Все то вольное, светлое, лишенное отделки и вместе с тем учености, в итальянской музыке, а в искусстве немецком отмеченное печатью народной энергии, силы, ему одинаково мало нравилось. Относительно Шуберта он сказал однажды: «Возвышенное блекнет, когда за ним следует обыденное или тривиальное». Охотнее всего между фортепианными композиторами он перечитывал Гуммеля.[131] Моцарт в его глазах был идеалом, поэтом par excellence [по преимуществу], так как реже всех остальных спускался на ступени, отделяющие благородство от вульгарности. Он в Моцарте любил как раз промах, вызвавший упрек его отца после представления «Идоменея»: «Напрасно ты не вставил сюда ничего для длинных ушей». Шопена пленяла веселость Папагено, его занимала любовь Тамино с ее таинственными испытаниями, его забавляло лукавое простодушие Церлины и Мазетто.[132] Он понимал месть донны Анны: ею она еще лучше вуалировала свой траур.

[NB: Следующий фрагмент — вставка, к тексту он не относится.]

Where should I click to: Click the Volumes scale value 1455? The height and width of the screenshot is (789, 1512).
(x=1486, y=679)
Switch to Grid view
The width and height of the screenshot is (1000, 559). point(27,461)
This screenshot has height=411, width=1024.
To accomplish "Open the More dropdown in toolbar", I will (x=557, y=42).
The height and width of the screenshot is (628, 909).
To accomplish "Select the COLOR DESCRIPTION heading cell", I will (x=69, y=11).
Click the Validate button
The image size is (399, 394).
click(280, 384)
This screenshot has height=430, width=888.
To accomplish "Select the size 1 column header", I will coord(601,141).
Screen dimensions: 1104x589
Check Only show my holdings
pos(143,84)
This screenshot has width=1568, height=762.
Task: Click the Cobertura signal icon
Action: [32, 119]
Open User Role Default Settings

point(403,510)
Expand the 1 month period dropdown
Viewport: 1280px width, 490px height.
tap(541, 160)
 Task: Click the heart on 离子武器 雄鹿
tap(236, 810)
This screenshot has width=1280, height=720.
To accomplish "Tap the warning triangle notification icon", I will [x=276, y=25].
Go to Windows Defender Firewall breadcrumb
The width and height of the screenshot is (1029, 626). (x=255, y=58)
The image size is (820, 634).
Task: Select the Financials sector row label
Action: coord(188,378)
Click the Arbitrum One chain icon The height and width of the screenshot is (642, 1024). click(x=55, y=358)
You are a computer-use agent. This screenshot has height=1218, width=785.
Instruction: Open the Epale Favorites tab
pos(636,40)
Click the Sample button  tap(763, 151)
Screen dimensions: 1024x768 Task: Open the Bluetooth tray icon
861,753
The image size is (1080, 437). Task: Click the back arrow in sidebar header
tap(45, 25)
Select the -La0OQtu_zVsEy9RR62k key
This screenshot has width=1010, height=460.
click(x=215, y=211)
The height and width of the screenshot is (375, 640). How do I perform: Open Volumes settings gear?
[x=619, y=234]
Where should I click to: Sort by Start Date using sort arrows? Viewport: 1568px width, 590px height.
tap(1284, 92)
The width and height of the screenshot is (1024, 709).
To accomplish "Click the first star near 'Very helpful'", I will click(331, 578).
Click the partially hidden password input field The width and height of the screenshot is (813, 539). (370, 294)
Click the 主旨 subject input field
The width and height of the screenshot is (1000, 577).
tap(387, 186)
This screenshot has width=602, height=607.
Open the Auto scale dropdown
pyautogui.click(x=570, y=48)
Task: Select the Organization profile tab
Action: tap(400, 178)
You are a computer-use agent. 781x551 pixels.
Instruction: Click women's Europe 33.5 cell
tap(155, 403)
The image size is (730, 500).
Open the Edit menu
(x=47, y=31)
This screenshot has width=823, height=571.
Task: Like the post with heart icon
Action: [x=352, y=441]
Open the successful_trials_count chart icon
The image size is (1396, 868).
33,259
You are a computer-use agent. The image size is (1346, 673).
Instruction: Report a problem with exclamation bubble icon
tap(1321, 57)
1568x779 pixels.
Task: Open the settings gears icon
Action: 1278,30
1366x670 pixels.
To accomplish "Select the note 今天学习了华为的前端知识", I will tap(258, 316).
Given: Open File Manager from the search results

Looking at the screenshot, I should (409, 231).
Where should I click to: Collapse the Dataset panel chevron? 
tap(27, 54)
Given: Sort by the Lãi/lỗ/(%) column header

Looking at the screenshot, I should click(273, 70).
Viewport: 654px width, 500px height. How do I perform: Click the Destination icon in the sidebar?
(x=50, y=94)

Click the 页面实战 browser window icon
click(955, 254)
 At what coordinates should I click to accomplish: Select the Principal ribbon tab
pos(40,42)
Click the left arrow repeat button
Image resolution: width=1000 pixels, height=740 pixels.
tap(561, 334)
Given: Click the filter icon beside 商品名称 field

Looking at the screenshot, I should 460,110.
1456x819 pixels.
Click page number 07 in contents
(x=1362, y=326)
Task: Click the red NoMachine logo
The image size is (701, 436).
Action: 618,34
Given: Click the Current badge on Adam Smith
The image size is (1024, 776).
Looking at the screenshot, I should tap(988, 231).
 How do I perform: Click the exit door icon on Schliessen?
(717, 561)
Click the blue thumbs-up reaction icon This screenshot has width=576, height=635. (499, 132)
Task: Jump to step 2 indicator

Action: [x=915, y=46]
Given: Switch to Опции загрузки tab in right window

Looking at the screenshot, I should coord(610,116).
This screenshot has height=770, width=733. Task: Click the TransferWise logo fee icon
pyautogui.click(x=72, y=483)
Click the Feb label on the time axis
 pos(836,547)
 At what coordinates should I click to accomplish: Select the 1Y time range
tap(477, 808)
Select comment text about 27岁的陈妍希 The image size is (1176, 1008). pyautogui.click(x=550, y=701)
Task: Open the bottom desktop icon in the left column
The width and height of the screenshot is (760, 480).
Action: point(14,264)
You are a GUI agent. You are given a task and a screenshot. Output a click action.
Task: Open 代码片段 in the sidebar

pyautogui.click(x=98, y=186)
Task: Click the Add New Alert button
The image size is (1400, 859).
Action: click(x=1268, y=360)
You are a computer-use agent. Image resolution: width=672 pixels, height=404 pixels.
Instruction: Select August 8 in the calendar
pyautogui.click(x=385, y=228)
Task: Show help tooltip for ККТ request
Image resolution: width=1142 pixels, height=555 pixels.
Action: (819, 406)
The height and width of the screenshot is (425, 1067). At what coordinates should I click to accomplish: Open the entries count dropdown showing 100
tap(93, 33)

И вместе с тем его сибаритский пуризм, его опасения заурядности были столь сильны, что даже в «Дон-Жуане», этом бессмертном шедевре, он находил места, о наличии которых нам приходилось слышать его сожаление. Его поклонение Моцарту от этого не слабело, но как бы омрачалось печалью. Он мог забыть то, что его отталкивало, но примириться с этим был не в состоянии. Не подчинялся ли он прискорбным воздействиям инстинкта, иррациональным и непроизвольным, которые никакими доводами, доказательствами, никакими усилиями нельзя склонить к снисходительности – даже к снисходительности равнодушия – в отношении предметов, самый вид которых ему антипатичен и вызывает непреодолимое отвращение, граничащее с идиосинкразией?